Même évolution pour les facteurs de risque qui déterminent les décès prématurés : ils baissent de 505 pour 100 000 habitants en 1990 à 439 en 2014 pour repartir ensuite à la hausse et atteindre 474 en 2019 (leur niveau de 2002).
Comment expliquer l’évolution inquiétante des taux de mortalité dans la période récente ? Principalement par la hausse des maladies cardiovasculaires, des néoplasmes (tumeurs), des diabètes et maladies du foie et des maladies neurologiques, autrement dit et sans surprise, par la progression inexorable des maladies chroniques qui font des ravages croissants en France, comme dans les autres pays dits développés (pour la première fois dans l’histoire de l’humanité, selon l’OMS, au niveau mondial, la malnutrition tue davantage que la sous-nutrition).
Un déni de réalité intéressé
Cet état de santé préoccupant de la population française a certainement contribué à la vulnérabilité sanitaire de la population face au Covid, dont la troisième vague qui s’achève aura été la plus meurtrière avec 45 000 décès (contre 30 000 pour la première et 35 000 pour la deuxième). Toutes ces pathologies chroniques, dont un certain nombre directement liées à la qualité de l’environnement (comme la dégradation des voies respiratoires sous l’effet de la pollution de l’air, l’obésité ou le diabète) sont des comorbidités potentiellement létales face à un processus morbide aussi foudroyant que le Covid-19.

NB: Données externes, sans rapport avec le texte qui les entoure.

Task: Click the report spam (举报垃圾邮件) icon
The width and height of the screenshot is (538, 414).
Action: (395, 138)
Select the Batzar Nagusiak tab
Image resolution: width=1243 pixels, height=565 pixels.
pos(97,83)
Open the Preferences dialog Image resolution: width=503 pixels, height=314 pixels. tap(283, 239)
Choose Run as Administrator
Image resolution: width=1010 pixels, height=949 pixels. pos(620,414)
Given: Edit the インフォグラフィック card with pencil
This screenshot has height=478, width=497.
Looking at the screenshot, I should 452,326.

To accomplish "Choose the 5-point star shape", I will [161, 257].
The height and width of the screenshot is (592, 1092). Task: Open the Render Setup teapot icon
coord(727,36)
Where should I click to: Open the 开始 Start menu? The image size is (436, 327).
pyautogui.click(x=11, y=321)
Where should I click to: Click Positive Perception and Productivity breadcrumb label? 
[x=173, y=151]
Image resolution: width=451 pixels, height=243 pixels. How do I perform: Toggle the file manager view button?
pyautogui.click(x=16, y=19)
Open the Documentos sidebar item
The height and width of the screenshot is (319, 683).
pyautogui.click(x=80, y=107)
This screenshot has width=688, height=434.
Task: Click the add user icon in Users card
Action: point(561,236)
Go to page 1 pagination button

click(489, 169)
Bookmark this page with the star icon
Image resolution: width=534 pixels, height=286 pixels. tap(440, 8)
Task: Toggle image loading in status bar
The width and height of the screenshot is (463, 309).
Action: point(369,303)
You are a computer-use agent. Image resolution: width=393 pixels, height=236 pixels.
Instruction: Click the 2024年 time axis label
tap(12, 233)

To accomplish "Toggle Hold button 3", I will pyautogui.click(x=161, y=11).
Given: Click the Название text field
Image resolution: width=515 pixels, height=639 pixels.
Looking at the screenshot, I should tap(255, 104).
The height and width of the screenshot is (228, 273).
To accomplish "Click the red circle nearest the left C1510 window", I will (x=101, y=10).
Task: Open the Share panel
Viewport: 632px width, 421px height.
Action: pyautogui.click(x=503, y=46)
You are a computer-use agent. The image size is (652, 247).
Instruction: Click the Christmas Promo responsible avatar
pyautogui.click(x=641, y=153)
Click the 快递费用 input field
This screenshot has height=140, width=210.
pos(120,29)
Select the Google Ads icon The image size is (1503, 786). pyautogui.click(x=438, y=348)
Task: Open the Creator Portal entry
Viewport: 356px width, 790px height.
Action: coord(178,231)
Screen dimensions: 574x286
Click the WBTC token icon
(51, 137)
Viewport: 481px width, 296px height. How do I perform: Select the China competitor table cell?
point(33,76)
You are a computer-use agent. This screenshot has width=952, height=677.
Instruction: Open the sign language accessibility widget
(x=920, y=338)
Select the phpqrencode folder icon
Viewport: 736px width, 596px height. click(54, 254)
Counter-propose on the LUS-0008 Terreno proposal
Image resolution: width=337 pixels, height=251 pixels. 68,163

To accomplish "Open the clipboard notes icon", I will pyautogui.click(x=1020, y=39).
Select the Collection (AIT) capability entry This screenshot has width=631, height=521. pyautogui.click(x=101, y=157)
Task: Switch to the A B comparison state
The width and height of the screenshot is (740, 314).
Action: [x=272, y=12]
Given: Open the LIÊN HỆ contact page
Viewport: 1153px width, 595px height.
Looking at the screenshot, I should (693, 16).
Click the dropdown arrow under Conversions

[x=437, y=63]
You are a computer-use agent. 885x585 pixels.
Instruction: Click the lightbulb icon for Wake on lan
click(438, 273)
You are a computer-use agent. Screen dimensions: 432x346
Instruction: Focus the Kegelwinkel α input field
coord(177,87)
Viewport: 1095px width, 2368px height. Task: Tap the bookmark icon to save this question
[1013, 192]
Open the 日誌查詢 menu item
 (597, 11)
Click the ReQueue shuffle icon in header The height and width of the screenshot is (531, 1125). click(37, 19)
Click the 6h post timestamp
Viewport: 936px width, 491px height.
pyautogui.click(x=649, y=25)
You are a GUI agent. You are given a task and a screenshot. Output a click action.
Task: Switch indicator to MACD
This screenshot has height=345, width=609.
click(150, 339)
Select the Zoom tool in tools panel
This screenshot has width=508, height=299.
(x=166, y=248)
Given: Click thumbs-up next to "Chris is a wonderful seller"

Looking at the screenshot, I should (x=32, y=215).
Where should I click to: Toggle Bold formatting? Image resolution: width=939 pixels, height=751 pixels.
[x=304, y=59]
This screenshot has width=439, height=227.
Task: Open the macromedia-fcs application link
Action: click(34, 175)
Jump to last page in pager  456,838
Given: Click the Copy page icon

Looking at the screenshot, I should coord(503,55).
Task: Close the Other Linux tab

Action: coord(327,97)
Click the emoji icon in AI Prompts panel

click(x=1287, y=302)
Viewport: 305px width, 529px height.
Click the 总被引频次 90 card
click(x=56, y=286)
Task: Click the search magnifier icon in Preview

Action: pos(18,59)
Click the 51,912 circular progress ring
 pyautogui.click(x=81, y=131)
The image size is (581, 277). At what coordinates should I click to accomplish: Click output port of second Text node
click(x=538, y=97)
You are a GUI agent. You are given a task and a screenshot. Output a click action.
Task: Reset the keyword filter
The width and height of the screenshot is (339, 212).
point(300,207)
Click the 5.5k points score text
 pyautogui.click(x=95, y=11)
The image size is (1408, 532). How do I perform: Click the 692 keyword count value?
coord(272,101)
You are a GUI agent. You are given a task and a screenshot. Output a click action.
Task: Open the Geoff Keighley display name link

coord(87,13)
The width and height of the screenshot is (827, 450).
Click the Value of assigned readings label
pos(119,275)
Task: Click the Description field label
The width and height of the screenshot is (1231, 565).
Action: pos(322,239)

Les violences interpersonnelles qui menacent la sécurité physique des gens représentent 0,089 % des décès totaux, en baisse par rapport à 2014
Quel rôle jouent dans le tableau français les violences interpersonnelles qui menacent la sécurité physique des gens, danger qui, de fait, dans le débat public, représente à lui seul 100 % des commentaires, articles, vidéos et émissions consacrés à l’insécurité ? Exactement 0,089 % des décès totaux, en baisse par rapport à 2014, où ces violences étaient à l’origine de 0,094 % des décès, en nette baisse par rapport à 1990 (0,2 % des décès totaux).
Par comparaison, l’exposition à des températures extrêmes représente une menace 3,5 fois plus importante, les suicides représentent un danger 20 fois plus important (1,8 % des décès totaux), les chutes représentent un danger 33 fois plus important pour la sécurité des personnes, les attaques cardiaques représentent un danger 83 fois plus important.
Cette distorsion de la réalité n’a rien à voir avec une tournure d’esprit particulière à la France, ni avec un trait anthropologique ancestral. C’est un déni de réalité intéressé.
Non, la diversité bien réelle de la population française (à 20 % immigrée ou de descendance immigrée) n’a aucunement conduit au cours des vingt-cinq dernières années, ni des dix dernières années, ni des cinq dernières années, à une montée des violences interpersonnelles qui menacerait la douceur de vivre, bien au contraire.
Non, la menace la plus grave qui pèse sur la vie des personnes en France n’est pas la violence des autres, c’est la brutalité des conditions d’existence, l’inégalité devant l’accès aux soins préventifs et curatifs et la négligence des pouvoirs publics face à l’épidémie de maladies chroniques et d’isolement social.
Non, réduire l’insécurité en France aux violences interpersonnelles n’est ni le signe de la lucidité, ni la marque du réalisme : c’est une posture idéologique, coupable et, en dernier ressort, illusoire.